### LIST OF TASKS
(a) Rewrite the forum thread on comparing medians from "You brought a" to "difference in location.", putting "H0" in place of "Null Hypothesis".
(b) Please extend the forum thread on comparing medians, picking up right after its final line.

### TEXT
You brought a very good point. Actually I am looking for calculating confidence level between variables in datasets. I do have joined the data so my dataset does contain Year & Quarter together. In order to find the overlap of Mean in two datasets, I was thinking to take difference automatically thru code instead of visually looking at it. Also, I have more than 15 variables to compare for Null Hypothesis & Statistically signficance. What do you recommend regarding checking confidence level and whether Null Hypothesis is correct or not?
SAS Super FREQ

## Re: Taking difference of Median for 2 different datasets

The article I linked to has a discussion. It also provides links to the doc for PROC NPAR1WAY, which contains many tests for medians, including the WILCOXON option requests the Wilcoxon test with the MEDIAN option, which requests the median test for difference in location.

Be sure to read the section of the NPAR1WAY doc about multiple comparisons and the DSCF option. You need to adjust for multiple comparisons if you have 15 class levels.

Fluorite | Level 6

## Re: Taking difference of Median for 2 different datasets

would you characterize proc quantreg as "median difference was determined by using quantile regression"? Would you expect to see similar significance values as mannU? Is there much a difference between the two?

SAS Super FREQ

## Re: Taking difference of Median for 2 different datasets

> would you characterize proc quantreg as "median difference was determined by using quantile regression"?

Yes.

> Would you expect to see similar significance values as mannU?

In many cases, yes. But for some data, one MannU might be significant and QUANTREG be no significant, or vice versa. For an example that uses normality tests, see "How often do different statistical tests agree?"

> Is there much a difference between the two?

Mathematically? Yes. In terms of testing the median difference, both should be usable in practice and help guide to you make valid inferences.

Is there much a difference between the two?

### DATA ENTRIES
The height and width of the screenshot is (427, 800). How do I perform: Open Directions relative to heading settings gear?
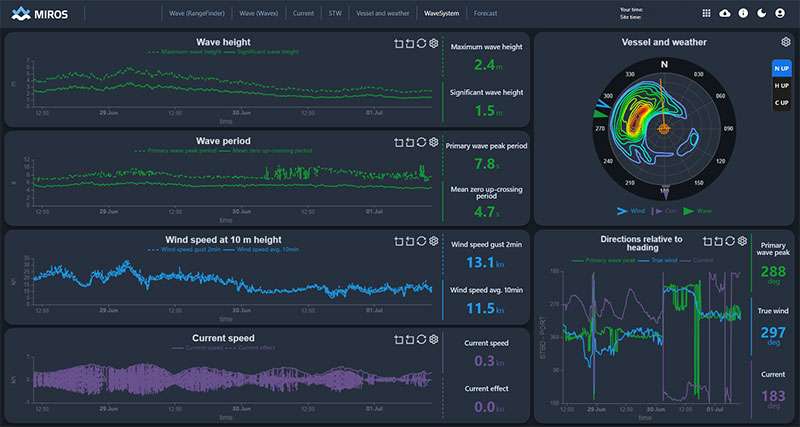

* * *

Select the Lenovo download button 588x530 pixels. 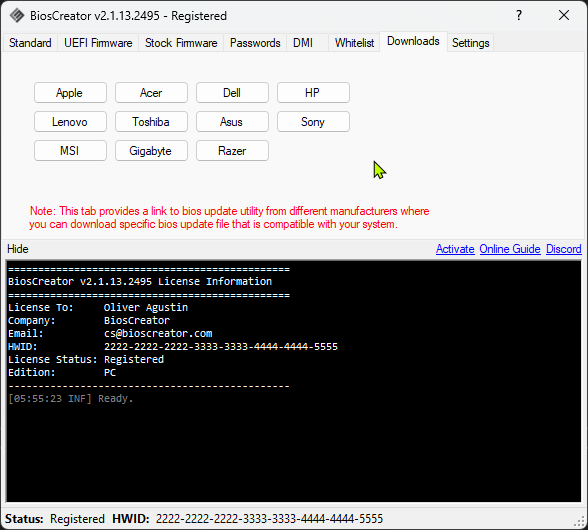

---

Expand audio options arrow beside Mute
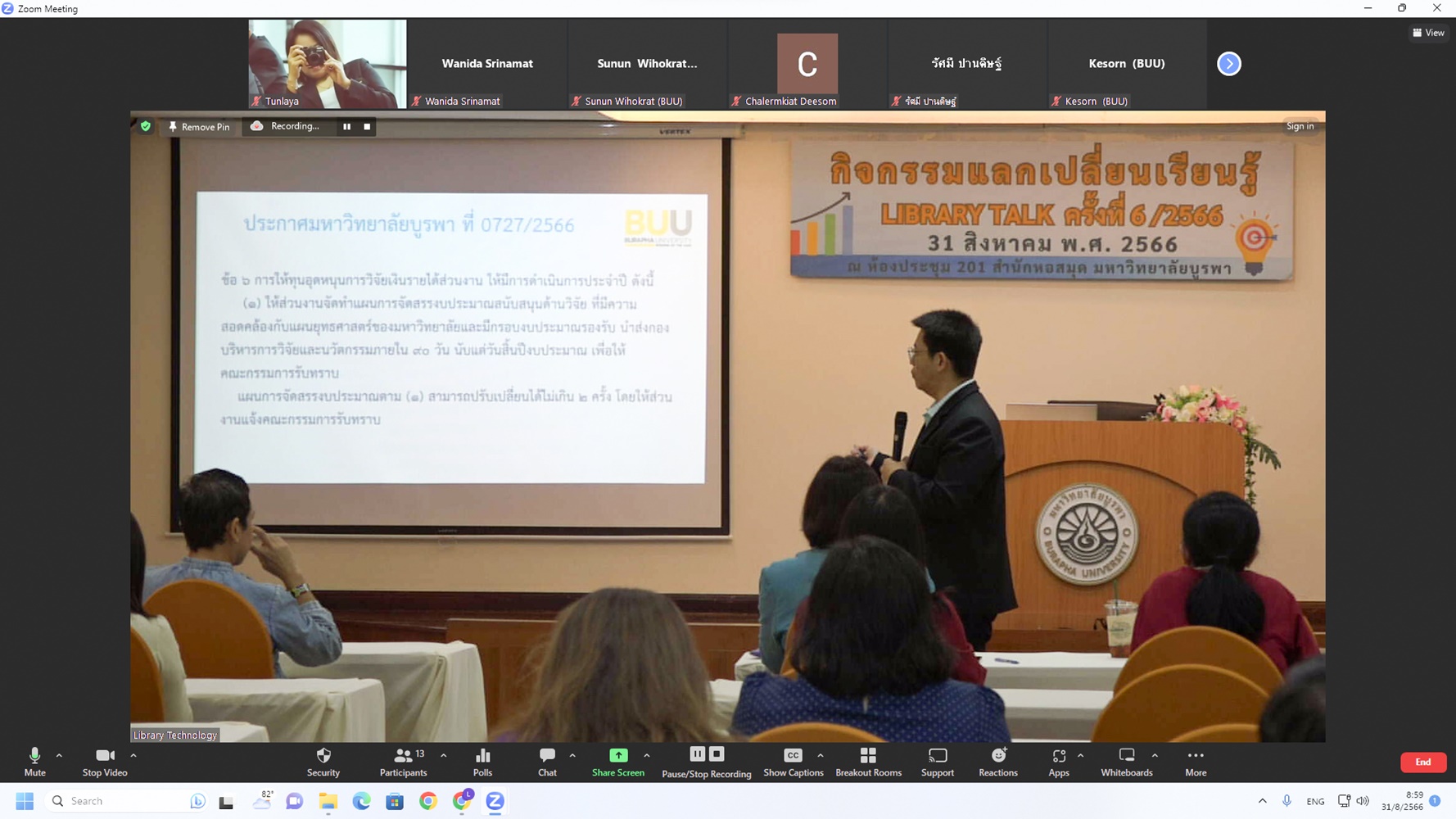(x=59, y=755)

### OUTPUTS
(a)
You brought a very good point. Actually I am looking for calculating confidence level between variables in datasets. I do have joined the data so my dataset does contain Year & Quarter together. In order to find the overlap of Mean in two datasets, I was thinking to take difference automatically thru code instead of visually looking at it. Also, I have more than 15 variables to compare for H0 & Statistically signficance. What do you recommend regarding checking confidence level and whether H0 is correct or not?
SAS Super FREQ

## Re: Taking difference of Median for 2 different datasets

The article I linked to has a discussion. It also provides links to the doc for PROC NPAR1WAY, which contains many tests for medians, including the WILCOXON option requests the Wilcoxon test with the MEDIAN option, which requests the median test for difference in location.

(b)
Fluorite | Level 6

## Re: Taking difference of Median for 2 different datasets

Thank you for taking time to reply. I just posted a new question regrading this topic, with my data, code, and results. If you do have a chance, I would appreciate your thoughts.

https://communities.sas.com/t5/Statistical-Procedures/Quantile-Regression-and-MannU-test-for-median-...

Super User

## Re: Taking difference of Median for 2 different datasets

You need to provide more details but taking the difference is a trivial operation that may not need a macro.

• What makes you think you need a macro? Most of the time it's simpler to not use macros, they're harder to debug and maintain over time.
• How many variables are you dealing with?If one variable this is easy, if for 200, slightly different approach needed.
• Do the variables have any naming conventions? This can make it easier to code.
• How many observations? Larger data may need a different approach for efficiency.
• Do you need to do this dynamically in the future, ie auto calculate the latest quarter and difference those?
• What version of SAS are you using? In SAS 9.4+ the Median function is valid in SQL, it's not available in prior versions.

@Flyer2345 wrote:

Hi,

I have a financial dataset which is split by 2018Q1 and 2019Q1 and I need to find the difference of Median between two datasets. I can use proc means and by YearQtr however it brings PROC MEANS results for 2018Q1 and 2019Q1 and I have to do manually difference between two datasets. I am looking for a Macro that basically takes PROC Means results and put them in Array and then take difference and spit out MEDIAN for first dataset (i.e. 2018Q1), MEDIAN for second dataset (i.e. 2019Q1) and associated difference.